Quando se pensa em trabalhar com situações de violência relaciona-se normalmente com apoio à vítima. No entanto, eu não creio que este deva ser o único alvo. Qualquer pessoa que tenha problemas com a ira pode aprender a lidar com ela de forma diferente; pode aprender a escolher, livre e conscientemente, qual é a atitude que quer ter em determinada situação, em vez de ser levado pelas suas emoções a agir de modo irracional e prejudicial para todos; até para si mesmo. Nem sempre são as vítimas quem procura apoio. Muitas pessoas que reconhecem que têm um problema (ira ou outro) procuram eles próprios aconselhamento. No entanto, qualquer das pessoas envolvidas pode (e deve) buscar auxílio. Para se começar um trabalho de aconselhamento, o importante não é ver quem precisa mais de mudar mas quem “está disposto” a empenhar-se na resolução do problema e melhoria do ambiente familiar.
Problemas do comportamento e das emoções que dirigem esses comportamentos não são novos, nem sequer recentes. E o aconselhamento bíblico também não. É tão antigo como o relacionamento do homem com Deus. No aconselhamento bíblico a pessoa é ensinada a identificar e resolver os problemas em vez de se adaptar a eles. É um trabalho de procura das raízes mais profundas de cada problema e da sua transformação. O alvo, seja qual for o tipo de problema, é sempre que o aconselhado se torne uma pessoa livre para escolher e responsável pelas opções que faz; que encontre a paz e o bem-estar interior que só se pode ter dependendo de um relacionamento profundo com Deus e não de quaisquer “esquemas”.

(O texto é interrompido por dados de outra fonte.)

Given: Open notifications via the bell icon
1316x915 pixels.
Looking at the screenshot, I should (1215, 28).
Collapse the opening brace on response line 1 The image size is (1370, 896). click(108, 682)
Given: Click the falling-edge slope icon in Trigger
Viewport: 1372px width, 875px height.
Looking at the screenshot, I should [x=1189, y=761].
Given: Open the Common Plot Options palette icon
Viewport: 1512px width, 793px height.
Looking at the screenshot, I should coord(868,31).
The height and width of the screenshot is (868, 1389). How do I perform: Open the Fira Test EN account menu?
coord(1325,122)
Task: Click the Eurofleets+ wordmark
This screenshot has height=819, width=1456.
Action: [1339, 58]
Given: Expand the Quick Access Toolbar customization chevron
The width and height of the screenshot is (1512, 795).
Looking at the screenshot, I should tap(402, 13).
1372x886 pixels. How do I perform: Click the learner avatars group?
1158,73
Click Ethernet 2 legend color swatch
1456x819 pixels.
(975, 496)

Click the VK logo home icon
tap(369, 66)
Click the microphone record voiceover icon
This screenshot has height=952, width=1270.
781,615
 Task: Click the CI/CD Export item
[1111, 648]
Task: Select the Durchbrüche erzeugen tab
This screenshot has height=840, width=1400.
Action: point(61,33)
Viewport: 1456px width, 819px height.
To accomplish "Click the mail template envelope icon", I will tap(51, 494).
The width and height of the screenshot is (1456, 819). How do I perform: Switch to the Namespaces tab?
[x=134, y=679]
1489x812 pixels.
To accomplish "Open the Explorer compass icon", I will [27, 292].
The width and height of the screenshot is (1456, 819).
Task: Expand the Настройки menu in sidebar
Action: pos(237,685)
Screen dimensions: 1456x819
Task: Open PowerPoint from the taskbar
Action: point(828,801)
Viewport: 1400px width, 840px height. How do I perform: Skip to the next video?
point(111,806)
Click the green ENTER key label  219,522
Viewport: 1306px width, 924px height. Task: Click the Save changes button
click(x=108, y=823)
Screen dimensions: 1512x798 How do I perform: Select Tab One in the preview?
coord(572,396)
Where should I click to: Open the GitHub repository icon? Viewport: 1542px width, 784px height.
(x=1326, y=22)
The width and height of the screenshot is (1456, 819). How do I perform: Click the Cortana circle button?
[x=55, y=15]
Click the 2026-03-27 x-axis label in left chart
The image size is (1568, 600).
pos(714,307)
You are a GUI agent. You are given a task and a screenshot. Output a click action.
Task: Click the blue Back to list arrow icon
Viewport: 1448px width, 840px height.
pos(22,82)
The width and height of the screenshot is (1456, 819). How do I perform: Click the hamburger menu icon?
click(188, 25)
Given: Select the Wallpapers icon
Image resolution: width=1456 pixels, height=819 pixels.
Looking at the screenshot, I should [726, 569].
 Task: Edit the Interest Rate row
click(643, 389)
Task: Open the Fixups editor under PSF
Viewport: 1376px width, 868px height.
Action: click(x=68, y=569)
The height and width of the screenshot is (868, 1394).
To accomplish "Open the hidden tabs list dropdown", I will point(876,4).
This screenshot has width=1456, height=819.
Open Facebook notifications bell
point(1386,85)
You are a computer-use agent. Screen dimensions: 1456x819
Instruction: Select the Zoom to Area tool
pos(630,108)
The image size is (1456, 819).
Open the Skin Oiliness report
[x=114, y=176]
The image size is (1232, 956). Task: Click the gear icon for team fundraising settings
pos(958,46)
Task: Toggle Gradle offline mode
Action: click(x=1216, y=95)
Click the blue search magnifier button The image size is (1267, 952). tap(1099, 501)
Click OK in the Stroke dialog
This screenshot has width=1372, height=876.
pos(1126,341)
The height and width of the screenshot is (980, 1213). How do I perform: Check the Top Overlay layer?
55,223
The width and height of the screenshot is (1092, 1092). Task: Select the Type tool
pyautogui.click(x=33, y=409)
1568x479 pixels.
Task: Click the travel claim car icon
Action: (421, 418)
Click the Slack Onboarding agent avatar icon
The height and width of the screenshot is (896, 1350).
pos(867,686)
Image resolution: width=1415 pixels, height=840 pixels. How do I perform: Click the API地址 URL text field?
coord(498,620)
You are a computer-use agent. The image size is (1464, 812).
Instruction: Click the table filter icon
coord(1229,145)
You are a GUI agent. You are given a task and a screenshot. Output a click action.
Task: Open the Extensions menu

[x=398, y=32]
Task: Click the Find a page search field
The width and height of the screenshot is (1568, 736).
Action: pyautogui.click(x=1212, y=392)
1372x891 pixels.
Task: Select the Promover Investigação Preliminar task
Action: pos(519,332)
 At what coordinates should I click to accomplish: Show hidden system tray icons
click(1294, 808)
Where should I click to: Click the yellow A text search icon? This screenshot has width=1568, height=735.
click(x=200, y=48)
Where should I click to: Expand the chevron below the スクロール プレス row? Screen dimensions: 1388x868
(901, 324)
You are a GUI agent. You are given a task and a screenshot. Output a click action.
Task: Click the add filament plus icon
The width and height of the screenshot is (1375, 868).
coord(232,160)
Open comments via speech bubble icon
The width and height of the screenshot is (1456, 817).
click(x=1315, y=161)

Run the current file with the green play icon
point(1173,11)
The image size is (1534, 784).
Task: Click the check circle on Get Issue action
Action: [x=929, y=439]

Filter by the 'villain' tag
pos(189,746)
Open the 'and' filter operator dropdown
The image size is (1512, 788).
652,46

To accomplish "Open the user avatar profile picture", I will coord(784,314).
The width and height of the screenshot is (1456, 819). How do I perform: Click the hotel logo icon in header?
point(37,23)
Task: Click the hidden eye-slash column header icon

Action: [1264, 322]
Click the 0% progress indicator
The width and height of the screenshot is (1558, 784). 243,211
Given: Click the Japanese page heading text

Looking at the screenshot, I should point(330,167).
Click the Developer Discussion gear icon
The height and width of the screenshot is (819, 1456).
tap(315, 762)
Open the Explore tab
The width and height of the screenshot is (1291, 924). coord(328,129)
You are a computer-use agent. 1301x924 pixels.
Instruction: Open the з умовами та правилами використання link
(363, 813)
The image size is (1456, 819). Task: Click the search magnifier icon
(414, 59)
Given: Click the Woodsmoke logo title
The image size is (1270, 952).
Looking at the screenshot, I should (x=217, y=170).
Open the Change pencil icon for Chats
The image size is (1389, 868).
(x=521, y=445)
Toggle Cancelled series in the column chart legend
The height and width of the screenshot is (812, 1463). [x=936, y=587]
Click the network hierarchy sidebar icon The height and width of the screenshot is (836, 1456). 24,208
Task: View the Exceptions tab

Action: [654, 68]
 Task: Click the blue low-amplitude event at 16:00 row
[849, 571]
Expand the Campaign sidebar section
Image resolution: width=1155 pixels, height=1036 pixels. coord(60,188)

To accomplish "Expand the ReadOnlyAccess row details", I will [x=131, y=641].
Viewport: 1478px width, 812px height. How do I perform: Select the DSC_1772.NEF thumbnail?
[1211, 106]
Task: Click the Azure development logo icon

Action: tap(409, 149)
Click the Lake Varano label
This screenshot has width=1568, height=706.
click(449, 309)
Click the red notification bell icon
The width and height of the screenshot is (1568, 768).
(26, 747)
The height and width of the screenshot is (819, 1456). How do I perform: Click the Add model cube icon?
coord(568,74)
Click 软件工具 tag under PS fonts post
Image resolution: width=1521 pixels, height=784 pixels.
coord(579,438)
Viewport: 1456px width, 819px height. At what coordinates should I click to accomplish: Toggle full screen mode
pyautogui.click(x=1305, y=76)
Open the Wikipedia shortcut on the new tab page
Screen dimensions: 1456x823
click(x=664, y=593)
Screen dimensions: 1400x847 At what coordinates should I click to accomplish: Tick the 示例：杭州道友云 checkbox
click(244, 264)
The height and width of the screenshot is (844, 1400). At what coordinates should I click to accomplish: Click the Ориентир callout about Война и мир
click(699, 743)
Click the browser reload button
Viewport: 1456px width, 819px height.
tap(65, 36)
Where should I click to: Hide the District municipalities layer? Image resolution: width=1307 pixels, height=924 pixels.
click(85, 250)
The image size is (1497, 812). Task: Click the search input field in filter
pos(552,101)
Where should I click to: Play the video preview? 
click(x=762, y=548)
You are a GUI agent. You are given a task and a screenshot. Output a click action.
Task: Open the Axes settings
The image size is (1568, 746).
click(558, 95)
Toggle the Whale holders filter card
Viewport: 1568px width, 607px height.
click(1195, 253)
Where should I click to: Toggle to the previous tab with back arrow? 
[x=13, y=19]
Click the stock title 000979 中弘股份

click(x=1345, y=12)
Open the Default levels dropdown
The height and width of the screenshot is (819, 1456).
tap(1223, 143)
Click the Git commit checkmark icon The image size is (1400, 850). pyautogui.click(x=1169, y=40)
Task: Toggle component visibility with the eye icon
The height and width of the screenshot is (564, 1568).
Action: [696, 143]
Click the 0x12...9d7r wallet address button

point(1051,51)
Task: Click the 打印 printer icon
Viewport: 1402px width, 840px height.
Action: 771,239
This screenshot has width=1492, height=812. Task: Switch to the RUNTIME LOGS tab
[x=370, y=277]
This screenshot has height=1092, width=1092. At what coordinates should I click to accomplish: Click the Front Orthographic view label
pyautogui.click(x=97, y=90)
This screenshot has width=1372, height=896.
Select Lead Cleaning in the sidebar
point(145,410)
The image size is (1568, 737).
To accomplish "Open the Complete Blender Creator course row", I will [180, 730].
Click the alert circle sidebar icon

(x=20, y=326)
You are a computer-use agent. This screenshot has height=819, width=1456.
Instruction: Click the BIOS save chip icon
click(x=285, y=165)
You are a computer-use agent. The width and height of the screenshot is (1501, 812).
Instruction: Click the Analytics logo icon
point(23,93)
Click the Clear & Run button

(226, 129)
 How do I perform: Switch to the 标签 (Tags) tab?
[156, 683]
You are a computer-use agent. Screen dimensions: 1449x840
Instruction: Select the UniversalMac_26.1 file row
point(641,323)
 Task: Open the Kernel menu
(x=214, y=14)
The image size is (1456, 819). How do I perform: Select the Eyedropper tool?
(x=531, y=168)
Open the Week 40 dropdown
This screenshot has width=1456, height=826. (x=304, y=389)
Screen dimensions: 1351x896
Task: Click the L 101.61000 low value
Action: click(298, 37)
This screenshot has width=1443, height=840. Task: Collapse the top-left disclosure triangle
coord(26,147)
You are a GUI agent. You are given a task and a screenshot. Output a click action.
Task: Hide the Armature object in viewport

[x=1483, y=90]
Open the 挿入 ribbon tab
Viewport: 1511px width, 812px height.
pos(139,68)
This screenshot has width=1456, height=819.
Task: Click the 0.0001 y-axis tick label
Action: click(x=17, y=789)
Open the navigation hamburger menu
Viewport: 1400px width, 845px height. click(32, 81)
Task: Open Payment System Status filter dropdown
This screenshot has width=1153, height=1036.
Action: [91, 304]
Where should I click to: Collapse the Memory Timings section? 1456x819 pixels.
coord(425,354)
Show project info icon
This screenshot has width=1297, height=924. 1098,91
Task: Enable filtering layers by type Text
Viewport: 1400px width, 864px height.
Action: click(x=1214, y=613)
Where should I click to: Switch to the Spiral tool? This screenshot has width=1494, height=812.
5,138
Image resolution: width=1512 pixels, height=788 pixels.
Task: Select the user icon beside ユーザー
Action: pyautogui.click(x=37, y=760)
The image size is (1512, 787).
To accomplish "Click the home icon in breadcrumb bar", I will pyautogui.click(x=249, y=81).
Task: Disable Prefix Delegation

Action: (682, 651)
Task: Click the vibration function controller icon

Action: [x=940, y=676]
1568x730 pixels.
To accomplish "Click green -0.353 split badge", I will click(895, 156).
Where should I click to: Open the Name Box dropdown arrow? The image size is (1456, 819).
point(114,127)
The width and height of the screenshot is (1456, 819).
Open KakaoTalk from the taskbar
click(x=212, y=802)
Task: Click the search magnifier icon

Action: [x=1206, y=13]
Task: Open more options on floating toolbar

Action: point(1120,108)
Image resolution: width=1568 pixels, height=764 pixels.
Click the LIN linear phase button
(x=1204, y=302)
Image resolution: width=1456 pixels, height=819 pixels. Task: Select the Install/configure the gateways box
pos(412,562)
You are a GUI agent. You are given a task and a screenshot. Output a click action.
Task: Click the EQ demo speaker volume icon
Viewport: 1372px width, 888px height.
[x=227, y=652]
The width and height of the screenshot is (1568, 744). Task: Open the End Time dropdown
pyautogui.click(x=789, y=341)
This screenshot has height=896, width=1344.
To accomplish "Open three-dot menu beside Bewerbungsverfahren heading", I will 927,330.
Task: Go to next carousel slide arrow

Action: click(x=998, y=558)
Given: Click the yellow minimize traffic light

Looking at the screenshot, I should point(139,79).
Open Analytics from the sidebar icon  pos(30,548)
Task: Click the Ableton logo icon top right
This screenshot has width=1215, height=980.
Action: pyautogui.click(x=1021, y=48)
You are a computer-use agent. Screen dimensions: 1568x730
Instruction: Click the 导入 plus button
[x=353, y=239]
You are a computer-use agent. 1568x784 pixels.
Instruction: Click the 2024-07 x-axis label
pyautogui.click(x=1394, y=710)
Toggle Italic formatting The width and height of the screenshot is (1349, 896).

Uma pessoa dominada pelo seu meio ambiente ou pelas suas emoções não é livre nem feliz. Hoje em dia há uma busca enorme pela felicidade. Esse parece ser um dos bens que as pessoas mais desejam. Mas a nossa felicidade não pode depender das circunstâncias. Cabe-nos a nós não permitir que a nossa vida se desmorone de cada vez que as coisas se complicam. À semelhança do que acontece com os desportistas, as nossas provações podem ser usadas como uma forma de treino, de maturação e crescimento pessoal. Perante uma dificuldade, nós podemos optar por uma atitude derrotista e de auto piedade ou, pelo contrário, optar por crescer e mesmo florescer. Não fazer nada, já é uma escolha.
Uma vítima pode optar. Um agressor também. O aconselhamento bíblico trabalha tanto com um como com o outro, não num processo de condenação, de castigo, de descobrir de quem é a culpa; mas de ajudar cada pessoa a encontrar-se e assumir-se verdadeiramente como um ser humano, com os privilégios, capacidades e responsabilidades que isso implica.